How true Franklin's words were and how prophetic they have proven to be.
236 years ago this month, the U.S. declared its independence. It has been governed by the same Constitution for 223 years. It has grown to be the most powerful and prosperous nation in the face of the earth. Yet we face serious problems in large part because we have forgotten our character and forgotten the wisdom of our founders and the Constitution they wrote.
The facts bear out that far too many Americans do not understand the Constitution. For example, a 2010 study found that 55% of Americans disagree that the Constitution sets up a government which is limited in power. 50% also believed that elected officials, and not the people, were the source of governmental authority. A 2011 study found that just 38% could name all three branches of the U.S. government: the executive, legislative, and judicial branches. 33% were unable to correctly name any of the branches.

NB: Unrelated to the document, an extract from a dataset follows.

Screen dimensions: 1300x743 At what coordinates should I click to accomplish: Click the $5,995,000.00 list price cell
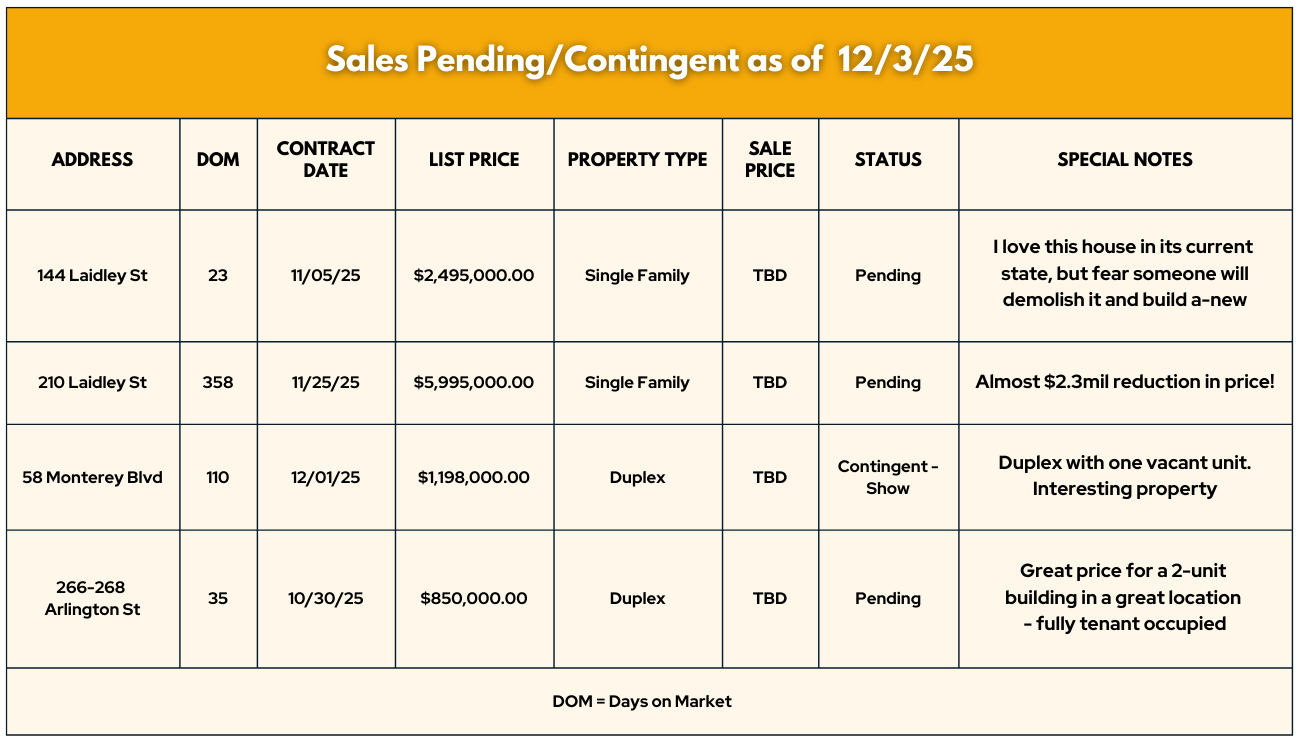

In fact, the Founding Fathers set up three branches of government precisely to limit power. They did this because they believed people, not a king or any elite body, were the ultimate source of power for a legitimate government, and that given the appropriate framework of a limited government, the people could govern themselves better than any monarch.

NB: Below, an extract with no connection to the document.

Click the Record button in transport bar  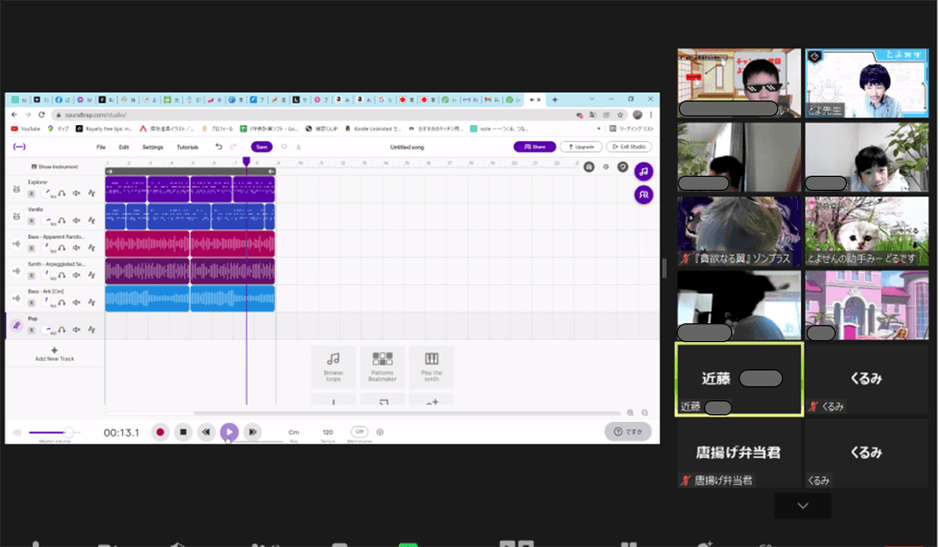(159, 432)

In recent years, the trend of ignoring the separation of powers, increasing dependence on government, and eroding the Bill of Rights, has accelerated to a frightening pace. As a Congressman, I have sworn to uphold the Constitution and because of that, I have fought against this trend at every opportunity. I have voted against bills I believe are unconstitutional and have been very careful to ensure that every bill I propose has a clear citation to Constitutional authority included in it. I have spoken out in favor of the values of our Constitution and done what I can do promote the values and wisdom of our Constitution. I have fought to keep our government limited and our citizens free.
Yet ultimately, as the Founders knew so well, it is the people, not elected officials that are the ultimate source of authority. If we do not have a culture that respects the Constitution and who prizes independent men and women who ask not what their country can do for them, but what they can do for their country, then our nation will not long endure. It is thus vital that the people know, respect and love the Constitution.

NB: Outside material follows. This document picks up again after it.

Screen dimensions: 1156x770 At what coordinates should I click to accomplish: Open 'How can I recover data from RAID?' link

I ask the people of rural Arizona whom I represent to join with me in creating this culture. Learn more about our Constitution and our heritage whenever you get a chance. Teach your children about the Constitution and discuss it with your neighbors. Demand that your elected official at all levels of Government knows and respects the Constitution and appreciates this culture. Because ultimately, as George Washington once said, the Constitution's "Only keepers," are "the people."